Exercise set
A. According to the passage about the Las Vegas Arts District, what will the original Esther's Kitchen location become?
B. Summarize the passage about the Las Vegas Arts District in two sentences.
C. Write the next paragraph of the passage about the Las Vegas Arts District, picking up after its final sentence.

Source
* Begin *

Trees, who plans to open the new Esther’s Kitchen next year, is also adding a 4,000-square-foot kitchen with a hearth onto the Main Street building, which was originally built in 1943 and previously home to a car wash and a junk warehouse. When he’s done, his new restaurant will occupy a 16,000-square-foot building that’s next to his current Esther’s Kitchen space. The original location of Esther’s Kitchen will become a tasting-menu spot with French and American influences.
“If Michelin is doing Florida, I don’t know why they wouldn’t bring Vegas back,” Trees says. “If they show up, I don’t want to be behind the curve. I want to be ready.”
The Arts District, where terrific cocktail bars like Velveteen Rabbit and Jammyland bring in discerning crowds of locals and tourists who want expertly made drinks and an alternative to overheated nightlife, is already one of the most pleasantly strollable areas in Las Vegas. Food crawls are easy here with standout restaurants like Vincent Rotolo’s Good Pie, which blends three flours for pizza dough and excels at Brooklyn-style, Detroit-style, Sicilian-style and grandma-style pies. Bruce Kalman’s Soulbelly BBQ serves impressive Texas-style barbecue, smoked burgers and smoked nachos in a neighborhood that also pops with craft breweries (including Able Baker ahd Hop Nuts), a new mezcal bar (Misterio), sushi (Yu-Or-Mi) and a lively coffee house that serves a wide variety of Latin food (Makers & Finders).

* End *

Supplied entries
* Begin *

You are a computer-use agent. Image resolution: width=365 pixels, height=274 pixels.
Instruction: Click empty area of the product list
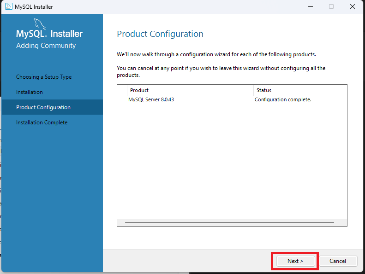232,160
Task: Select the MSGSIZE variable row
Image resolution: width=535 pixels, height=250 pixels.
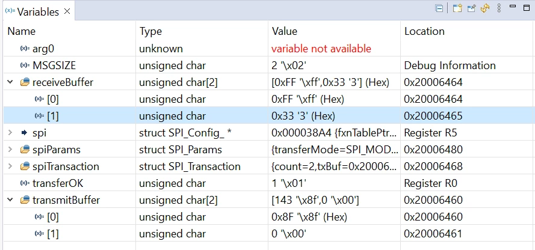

* End *

Answers given
A. It will become a tasting-menu spot with French and American influences.

B. Trees plans to open a new Esther's Kitchen next year in a 16,000-square-foot Main Street building beside his current one, which will turn into a French- and American-influenced tasting-menu spot, and he wants to be ready if Michelin shows up in Las Vegas. The Arts District is already one of the city's most pleasantly strollable areas, with cocktail bars, standout restaurants such as Good Pie and Soulbelly BBQ, craft breweries, a mezcal bar, sushi, and a coffee house serving Latin food.

C.
“There’s a camaraderie and a sense of community here,” says Rotolo, who regularly sends pizzas to feed the cooks at neighboring restaurants. “I was in Brooklyn before Brooklyn was Brooklyn. The Arts District of Las Vegas reminds me of Brooklyn before it became what it is today. I felt the change coming. There were musicians and murals, and a lot of the breweries were coming. There were all these creatives around a neighborhood, with artists creating on a daily basis. It’s inspiring.”
Rotolo, who was born in Brooklyn and managed The Meatball Shop in Williamsburg, also wants to make the point that the neighborhood’s dining scene is being driven by experienced food-and-beverage professionals. Trees, a Vegas native, opened five restaurants for Michael Mina and was the executive chef for the Superba restaurant group in Los Angeles. Kalman cooked with Paul Bartolotta at Spiaggia in Chicago and ran the kitchen at the highly regarded Union in Los Angeles.
“With James Trees, Bruce Kalman, myself and others in the Arts District, there’s a commitment to be the best in the country, to be on a national level,” says Rotolo, who uses a blend of four mozzarellas for his cheese pizza and has a temperature-controlled dough room and a $25,000 water system at Good Pie. “We have the talent and the work ethic to do that. We feed off each other.”
The relationships run deep here. Trees roasted a whole pig for Rotolo’s wedding reception at Arts District wine bar Garagiste as a gift. Rotolo is working with his former boss, Meatball Shop co-founder Daniel Holzman, on a to-be-announced Arts District restaurant that is in the design phase.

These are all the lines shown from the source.